### What the task requires
From the entries below, please output exactly the lines starting at the one containing "Instagram (492, 2264)" and ending at the one containing "[MASZYNA CZYSZCZĄCA NILFISK SC 351]", both included.

(Records from a collection)
☆ ☆ ☆ ☆ ☆ ☆ ☆

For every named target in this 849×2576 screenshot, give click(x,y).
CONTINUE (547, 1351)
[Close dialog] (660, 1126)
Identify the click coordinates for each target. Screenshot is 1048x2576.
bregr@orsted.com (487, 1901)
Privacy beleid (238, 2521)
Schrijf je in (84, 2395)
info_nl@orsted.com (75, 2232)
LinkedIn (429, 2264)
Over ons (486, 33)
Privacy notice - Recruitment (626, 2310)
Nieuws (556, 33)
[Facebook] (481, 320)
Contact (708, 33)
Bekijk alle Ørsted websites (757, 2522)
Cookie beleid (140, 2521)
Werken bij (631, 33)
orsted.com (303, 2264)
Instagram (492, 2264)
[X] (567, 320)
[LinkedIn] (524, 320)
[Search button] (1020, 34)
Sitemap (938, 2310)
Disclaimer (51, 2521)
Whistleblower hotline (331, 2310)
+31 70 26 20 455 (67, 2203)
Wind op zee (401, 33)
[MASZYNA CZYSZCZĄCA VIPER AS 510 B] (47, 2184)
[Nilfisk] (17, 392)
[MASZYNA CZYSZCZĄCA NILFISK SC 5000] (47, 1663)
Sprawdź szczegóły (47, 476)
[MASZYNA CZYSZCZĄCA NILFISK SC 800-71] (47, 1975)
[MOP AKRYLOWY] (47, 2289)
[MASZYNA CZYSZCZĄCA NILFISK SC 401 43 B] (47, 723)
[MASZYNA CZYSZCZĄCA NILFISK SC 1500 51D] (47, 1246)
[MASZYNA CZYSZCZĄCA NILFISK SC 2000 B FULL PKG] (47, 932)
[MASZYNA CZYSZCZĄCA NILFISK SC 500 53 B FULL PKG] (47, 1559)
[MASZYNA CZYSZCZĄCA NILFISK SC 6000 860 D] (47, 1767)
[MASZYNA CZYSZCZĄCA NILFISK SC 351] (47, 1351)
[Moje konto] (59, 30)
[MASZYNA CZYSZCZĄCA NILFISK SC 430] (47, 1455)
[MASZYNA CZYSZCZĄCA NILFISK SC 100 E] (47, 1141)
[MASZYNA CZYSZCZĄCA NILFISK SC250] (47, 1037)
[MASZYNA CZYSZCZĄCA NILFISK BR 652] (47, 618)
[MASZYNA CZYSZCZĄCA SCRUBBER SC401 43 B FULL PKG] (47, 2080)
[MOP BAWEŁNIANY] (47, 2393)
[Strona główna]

☆ ☆ ☆ ☆ ☆ ☆ ☆

### Expected answer
Instagram (492, 2264)
[X] (567, 320)
[LinkedIn] (524, 320)
[Search button] (1020, 34)
Sitemap (938, 2310)
Disclaimer (51, 2521)
Whistleblower hotline (331, 2310)
+31 70 26 20 455 (67, 2203)
Wind op zee (401, 33)
[MASZYNA CZYSZCZĄCA VIPER AS 510 B] (47, 2184)
[Nilfisk] (17, 392)
[MASZYNA CZYSZCZĄCA NILFISK SC 5000] (47, 1663)
Sprawdź szczegóły (47, 476)
[MASZYNA CZYSZCZĄCA NILFISK SC 800-71] (47, 1975)
[MOP AKRYLOWY] (47, 2289)
[MASZYNA CZYSZCZĄCA NILFISK SC 401 43 B] (47, 723)
[MASZYNA CZYSZCZĄCA NILFISK SC 1500 51D] (47, 1246)
[MASZYNA CZYSZCZĄCA NILFISK SC 2000 B FULL PKG] (47, 932)
[MASZYNA CZYSZCZĄCA NILFISK SC 500 53 B FULL PKG] (47, 1559)
[MASZYNA CZYSZCZĄCA NILFISK SC 6000 860 D] (47, 1767)
[MASZYNA CZYSZCZĄCA NILFISK SC 351] (47, 1351)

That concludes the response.